> **Activity**: The answer must be an exact reproduction of the lines from the start of the records below through the line containing "Task: Switch to the 常用工具 tab", and nothing more.

****************************************

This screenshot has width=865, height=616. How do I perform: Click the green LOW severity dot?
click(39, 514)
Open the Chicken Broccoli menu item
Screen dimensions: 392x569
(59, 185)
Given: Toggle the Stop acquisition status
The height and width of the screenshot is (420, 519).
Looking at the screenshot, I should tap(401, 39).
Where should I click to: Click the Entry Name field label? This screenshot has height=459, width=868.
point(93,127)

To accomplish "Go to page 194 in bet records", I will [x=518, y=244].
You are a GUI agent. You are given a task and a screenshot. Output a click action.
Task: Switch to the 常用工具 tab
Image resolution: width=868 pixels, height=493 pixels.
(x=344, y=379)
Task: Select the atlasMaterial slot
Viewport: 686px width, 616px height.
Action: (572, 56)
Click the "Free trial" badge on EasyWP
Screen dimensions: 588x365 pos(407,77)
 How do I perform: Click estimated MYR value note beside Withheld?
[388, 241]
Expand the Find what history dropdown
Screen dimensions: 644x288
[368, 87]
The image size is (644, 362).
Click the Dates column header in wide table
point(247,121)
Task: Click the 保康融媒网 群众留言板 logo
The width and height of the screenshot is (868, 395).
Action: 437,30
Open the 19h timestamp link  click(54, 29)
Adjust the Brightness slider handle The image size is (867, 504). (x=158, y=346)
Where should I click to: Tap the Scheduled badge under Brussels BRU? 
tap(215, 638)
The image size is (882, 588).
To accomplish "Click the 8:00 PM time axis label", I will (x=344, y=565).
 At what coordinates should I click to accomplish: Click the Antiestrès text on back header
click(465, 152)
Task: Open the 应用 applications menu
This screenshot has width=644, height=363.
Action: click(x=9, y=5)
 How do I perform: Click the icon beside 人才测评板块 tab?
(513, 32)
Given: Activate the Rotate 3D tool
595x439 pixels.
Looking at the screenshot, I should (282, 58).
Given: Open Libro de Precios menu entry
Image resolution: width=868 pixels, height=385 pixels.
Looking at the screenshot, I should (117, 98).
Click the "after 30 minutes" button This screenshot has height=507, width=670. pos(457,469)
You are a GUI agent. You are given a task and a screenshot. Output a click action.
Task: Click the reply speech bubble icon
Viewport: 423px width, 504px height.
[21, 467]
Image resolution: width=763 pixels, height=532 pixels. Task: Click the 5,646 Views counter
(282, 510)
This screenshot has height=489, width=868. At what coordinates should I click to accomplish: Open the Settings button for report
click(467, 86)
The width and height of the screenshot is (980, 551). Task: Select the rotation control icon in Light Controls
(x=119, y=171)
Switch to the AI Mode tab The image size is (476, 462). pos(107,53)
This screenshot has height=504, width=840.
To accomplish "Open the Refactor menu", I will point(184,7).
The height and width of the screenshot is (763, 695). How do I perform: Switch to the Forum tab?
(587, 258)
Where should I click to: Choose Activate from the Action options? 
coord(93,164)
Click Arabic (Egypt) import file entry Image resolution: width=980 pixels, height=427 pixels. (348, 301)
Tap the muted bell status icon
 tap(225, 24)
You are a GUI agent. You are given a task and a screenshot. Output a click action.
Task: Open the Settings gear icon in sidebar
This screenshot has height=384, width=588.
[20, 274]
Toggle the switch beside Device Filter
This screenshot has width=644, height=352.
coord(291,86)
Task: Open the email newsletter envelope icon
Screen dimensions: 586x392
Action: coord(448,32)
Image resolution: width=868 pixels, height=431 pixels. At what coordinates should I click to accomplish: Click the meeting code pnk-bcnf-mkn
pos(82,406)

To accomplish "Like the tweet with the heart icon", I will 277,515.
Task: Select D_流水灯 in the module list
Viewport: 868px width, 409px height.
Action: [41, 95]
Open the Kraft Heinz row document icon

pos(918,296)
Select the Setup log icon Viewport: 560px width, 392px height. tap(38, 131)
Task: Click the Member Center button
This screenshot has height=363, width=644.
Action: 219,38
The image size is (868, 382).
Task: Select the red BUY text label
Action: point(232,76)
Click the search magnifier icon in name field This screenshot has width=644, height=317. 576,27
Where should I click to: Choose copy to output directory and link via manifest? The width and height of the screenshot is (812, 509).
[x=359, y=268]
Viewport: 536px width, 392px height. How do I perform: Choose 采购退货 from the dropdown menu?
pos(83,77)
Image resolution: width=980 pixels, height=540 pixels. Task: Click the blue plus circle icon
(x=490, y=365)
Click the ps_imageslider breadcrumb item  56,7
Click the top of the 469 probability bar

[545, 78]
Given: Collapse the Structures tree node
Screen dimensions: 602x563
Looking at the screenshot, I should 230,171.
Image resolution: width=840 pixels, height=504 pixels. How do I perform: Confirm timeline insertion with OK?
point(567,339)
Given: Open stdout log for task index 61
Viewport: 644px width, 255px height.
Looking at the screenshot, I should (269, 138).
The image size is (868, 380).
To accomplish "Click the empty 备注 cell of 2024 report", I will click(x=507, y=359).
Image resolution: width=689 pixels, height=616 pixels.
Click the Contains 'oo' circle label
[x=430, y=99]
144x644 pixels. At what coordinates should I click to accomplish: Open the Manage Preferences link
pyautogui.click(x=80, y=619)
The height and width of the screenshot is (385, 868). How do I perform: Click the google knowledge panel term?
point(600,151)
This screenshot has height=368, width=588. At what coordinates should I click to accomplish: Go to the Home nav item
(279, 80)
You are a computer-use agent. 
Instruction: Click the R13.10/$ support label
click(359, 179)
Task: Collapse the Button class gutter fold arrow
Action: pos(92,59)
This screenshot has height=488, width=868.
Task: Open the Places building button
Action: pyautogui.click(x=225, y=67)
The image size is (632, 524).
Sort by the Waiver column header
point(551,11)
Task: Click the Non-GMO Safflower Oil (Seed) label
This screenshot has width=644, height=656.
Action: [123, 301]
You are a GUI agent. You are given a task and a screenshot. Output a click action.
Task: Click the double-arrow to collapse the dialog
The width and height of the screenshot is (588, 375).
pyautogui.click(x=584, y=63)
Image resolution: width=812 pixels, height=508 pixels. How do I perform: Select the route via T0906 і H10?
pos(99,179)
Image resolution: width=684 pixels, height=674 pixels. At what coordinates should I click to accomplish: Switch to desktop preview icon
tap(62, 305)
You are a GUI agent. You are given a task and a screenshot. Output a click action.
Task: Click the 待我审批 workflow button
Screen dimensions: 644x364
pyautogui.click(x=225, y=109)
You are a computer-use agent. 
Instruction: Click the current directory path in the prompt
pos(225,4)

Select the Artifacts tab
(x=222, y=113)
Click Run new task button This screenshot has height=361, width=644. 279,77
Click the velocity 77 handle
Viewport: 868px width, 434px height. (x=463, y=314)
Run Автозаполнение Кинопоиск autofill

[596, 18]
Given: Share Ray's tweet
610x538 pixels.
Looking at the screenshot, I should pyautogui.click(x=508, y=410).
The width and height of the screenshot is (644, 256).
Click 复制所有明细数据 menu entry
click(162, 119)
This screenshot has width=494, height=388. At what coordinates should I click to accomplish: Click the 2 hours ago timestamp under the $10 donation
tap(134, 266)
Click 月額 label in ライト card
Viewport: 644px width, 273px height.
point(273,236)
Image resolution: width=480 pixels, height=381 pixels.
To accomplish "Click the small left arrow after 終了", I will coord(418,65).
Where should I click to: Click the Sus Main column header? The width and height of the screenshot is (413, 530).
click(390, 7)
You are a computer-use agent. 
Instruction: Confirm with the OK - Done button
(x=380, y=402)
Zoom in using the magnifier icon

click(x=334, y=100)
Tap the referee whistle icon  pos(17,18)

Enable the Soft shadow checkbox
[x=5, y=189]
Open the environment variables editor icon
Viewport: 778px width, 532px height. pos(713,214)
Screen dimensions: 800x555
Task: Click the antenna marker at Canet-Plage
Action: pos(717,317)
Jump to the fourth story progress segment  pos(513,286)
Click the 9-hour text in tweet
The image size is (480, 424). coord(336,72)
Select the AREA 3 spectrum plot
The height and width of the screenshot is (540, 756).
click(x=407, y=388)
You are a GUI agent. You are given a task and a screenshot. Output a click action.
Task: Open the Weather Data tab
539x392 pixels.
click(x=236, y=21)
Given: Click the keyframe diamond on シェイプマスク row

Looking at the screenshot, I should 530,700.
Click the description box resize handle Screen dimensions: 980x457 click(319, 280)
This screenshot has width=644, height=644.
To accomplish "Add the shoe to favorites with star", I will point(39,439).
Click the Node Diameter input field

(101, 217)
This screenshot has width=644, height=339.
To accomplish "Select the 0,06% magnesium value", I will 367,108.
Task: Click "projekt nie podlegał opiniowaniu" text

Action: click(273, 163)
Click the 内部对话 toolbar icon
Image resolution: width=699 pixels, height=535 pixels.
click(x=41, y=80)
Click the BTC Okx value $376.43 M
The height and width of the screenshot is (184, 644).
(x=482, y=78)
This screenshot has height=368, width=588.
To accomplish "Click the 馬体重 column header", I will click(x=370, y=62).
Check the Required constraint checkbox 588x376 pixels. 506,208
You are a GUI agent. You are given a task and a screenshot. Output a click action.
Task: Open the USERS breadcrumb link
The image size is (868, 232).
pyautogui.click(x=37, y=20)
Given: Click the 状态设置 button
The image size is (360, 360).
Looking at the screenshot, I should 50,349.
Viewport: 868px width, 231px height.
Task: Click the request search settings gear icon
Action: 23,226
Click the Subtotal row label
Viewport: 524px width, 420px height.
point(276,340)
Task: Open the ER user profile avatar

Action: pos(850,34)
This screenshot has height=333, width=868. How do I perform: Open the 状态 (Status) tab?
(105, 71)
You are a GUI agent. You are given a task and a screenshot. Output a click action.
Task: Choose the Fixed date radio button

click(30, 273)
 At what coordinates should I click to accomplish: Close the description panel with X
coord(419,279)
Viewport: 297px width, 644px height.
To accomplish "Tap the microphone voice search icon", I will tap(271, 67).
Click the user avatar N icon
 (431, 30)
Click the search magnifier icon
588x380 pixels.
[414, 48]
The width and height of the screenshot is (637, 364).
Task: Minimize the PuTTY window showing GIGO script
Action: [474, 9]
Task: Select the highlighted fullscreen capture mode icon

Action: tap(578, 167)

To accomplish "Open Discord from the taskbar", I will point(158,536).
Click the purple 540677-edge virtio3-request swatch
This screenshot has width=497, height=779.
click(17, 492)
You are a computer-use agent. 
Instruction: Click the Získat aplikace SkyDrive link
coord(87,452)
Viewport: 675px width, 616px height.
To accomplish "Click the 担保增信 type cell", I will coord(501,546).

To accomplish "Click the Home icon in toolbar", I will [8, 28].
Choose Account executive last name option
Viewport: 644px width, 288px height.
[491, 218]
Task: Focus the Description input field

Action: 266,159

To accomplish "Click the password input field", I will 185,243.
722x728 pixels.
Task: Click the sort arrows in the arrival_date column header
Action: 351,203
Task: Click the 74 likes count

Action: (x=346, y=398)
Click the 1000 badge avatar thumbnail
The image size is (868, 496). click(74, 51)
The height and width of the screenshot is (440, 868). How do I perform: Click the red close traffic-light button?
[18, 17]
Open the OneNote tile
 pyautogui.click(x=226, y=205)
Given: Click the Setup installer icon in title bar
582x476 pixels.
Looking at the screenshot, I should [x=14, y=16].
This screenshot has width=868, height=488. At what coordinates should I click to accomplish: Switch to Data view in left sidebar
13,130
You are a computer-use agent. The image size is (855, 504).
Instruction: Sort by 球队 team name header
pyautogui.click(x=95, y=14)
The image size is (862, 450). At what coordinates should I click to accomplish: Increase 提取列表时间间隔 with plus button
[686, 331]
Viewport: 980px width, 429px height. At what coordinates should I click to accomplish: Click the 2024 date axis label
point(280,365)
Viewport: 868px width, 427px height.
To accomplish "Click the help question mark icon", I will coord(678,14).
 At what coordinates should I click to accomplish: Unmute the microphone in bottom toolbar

****************************************

> **Task response**:
This screenshot has width=865, height=616. How do I perform: Click the green LOW severity dot?
click(39, 514)
Open the Chicken Broccoli menu item
Screen dimensions: 392x569
(59, 185)
Given: Toggle the Stop acquisition status
The height and width of the screenshot is (420, 519).
Looking at the screenshot, I should tap(401, 39).
Where should I click to: Click the Entry Name field label? This screenshot has height=459, width=868.
point(93,127)

To accomplish "Go to page 194 in bet records", I will [x=518, y=244].
You are a GUI agent. You are given a task and a screenshot. Output a click action.
Task: Switch to the 常用工具 tab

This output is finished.